◆ **Exercise**
Identify the line with "Open the Search view in activity bar"; copy word for word that line and every one after it, to the end of the listing. Exclude pictures.

◆ **Records provided**
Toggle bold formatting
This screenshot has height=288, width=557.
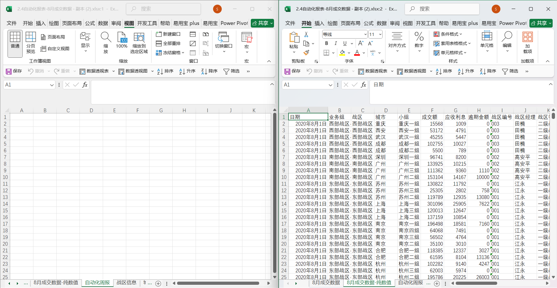327,43
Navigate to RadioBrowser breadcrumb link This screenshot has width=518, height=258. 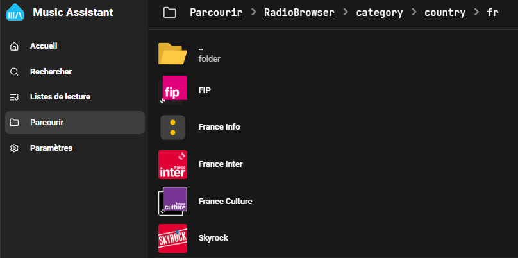coord(299,13)
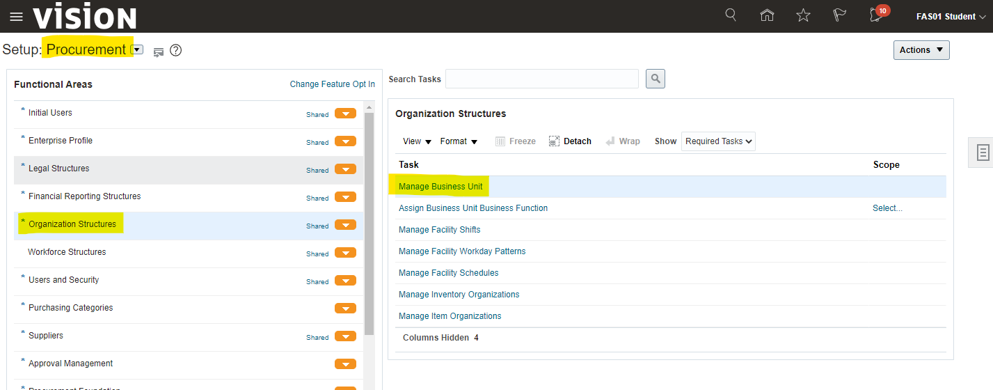The image size is (993, 390).
Task: Open the Setup offering dropdown arrow
Action: click(138, 49)
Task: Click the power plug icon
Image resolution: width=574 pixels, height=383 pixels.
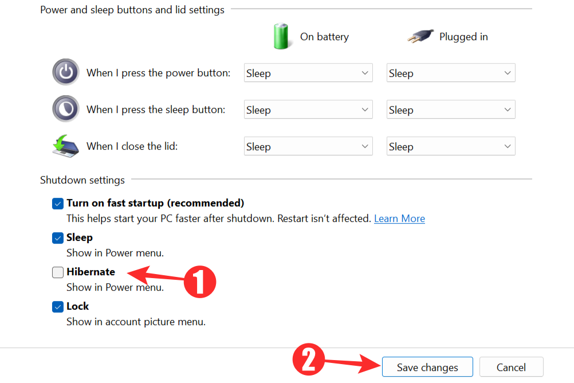Action: [x=419, y=36]
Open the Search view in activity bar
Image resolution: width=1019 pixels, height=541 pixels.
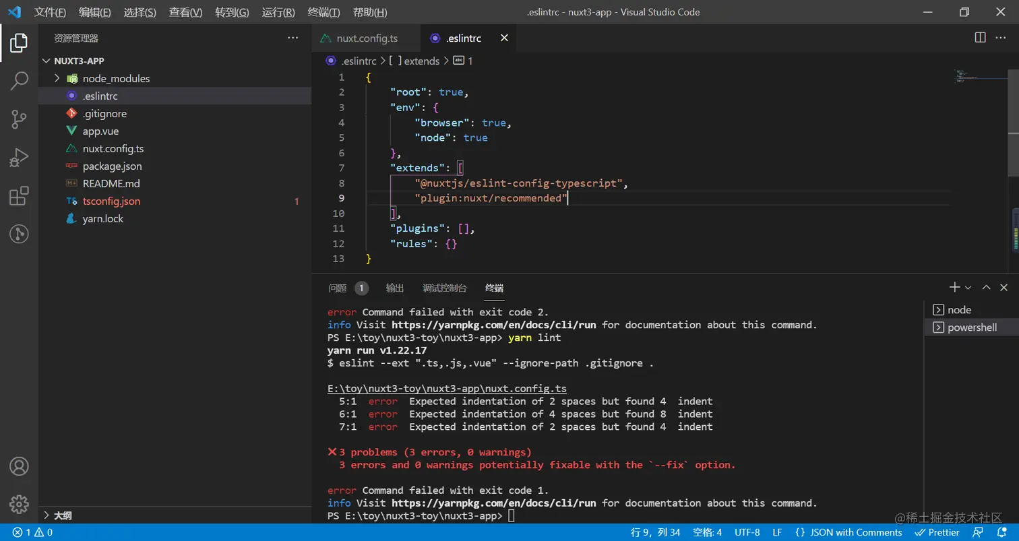pos(19,82)
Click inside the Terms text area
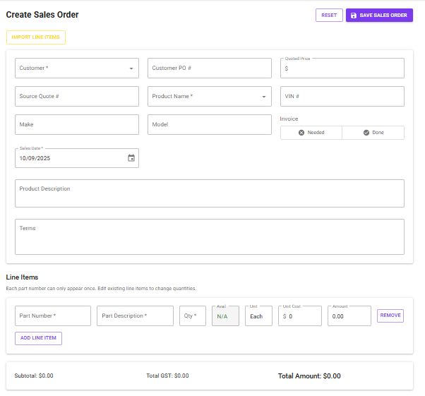425x396 pixels. tap(209, 236)
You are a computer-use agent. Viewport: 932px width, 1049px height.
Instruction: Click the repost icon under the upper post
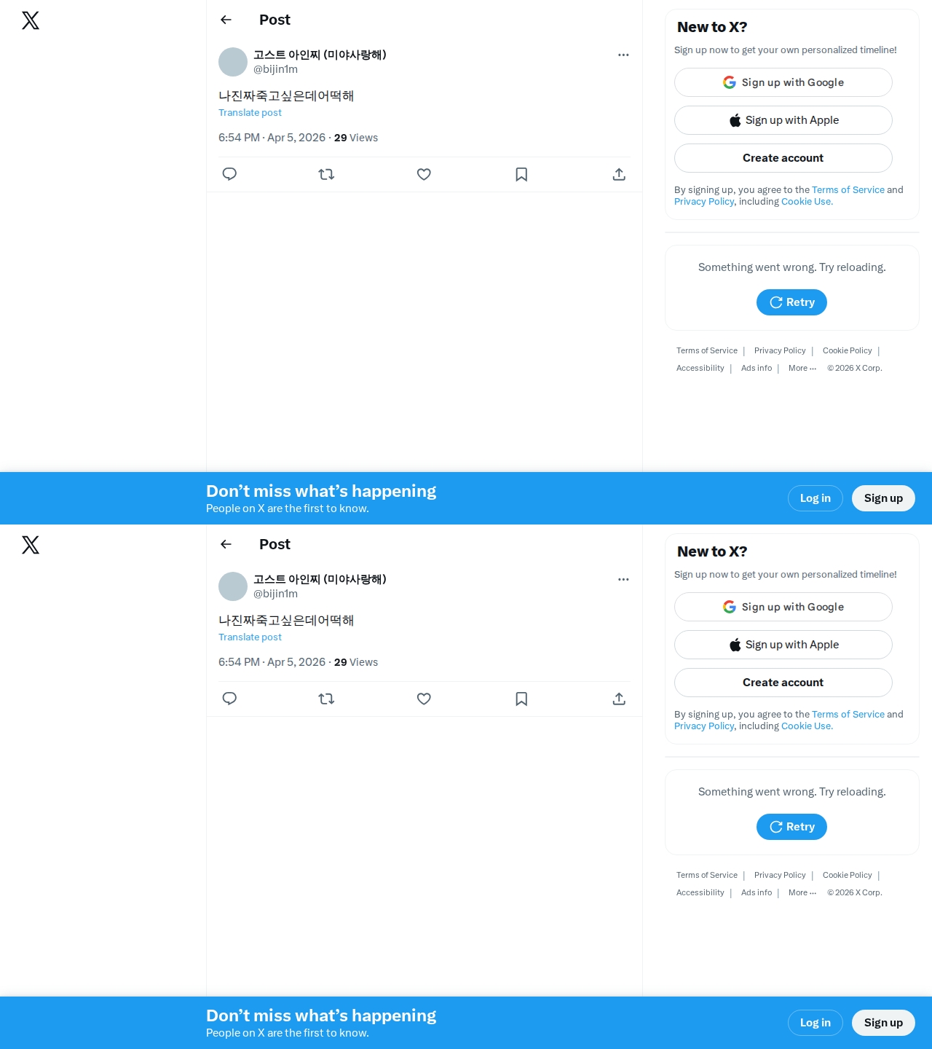326,174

◆ **Answer for this exercise**
Open the Search view in activity bar
Image resolution: width=1019 pixels, height=541 pixels.
pos(19,82)
Click inside the Terms text area
425x396 pixels. tap(209, 236)
You are a computer-use agent. Viewport: 932px width, 1049px height.
Instruction: Click the repost icon under the upper post
326,174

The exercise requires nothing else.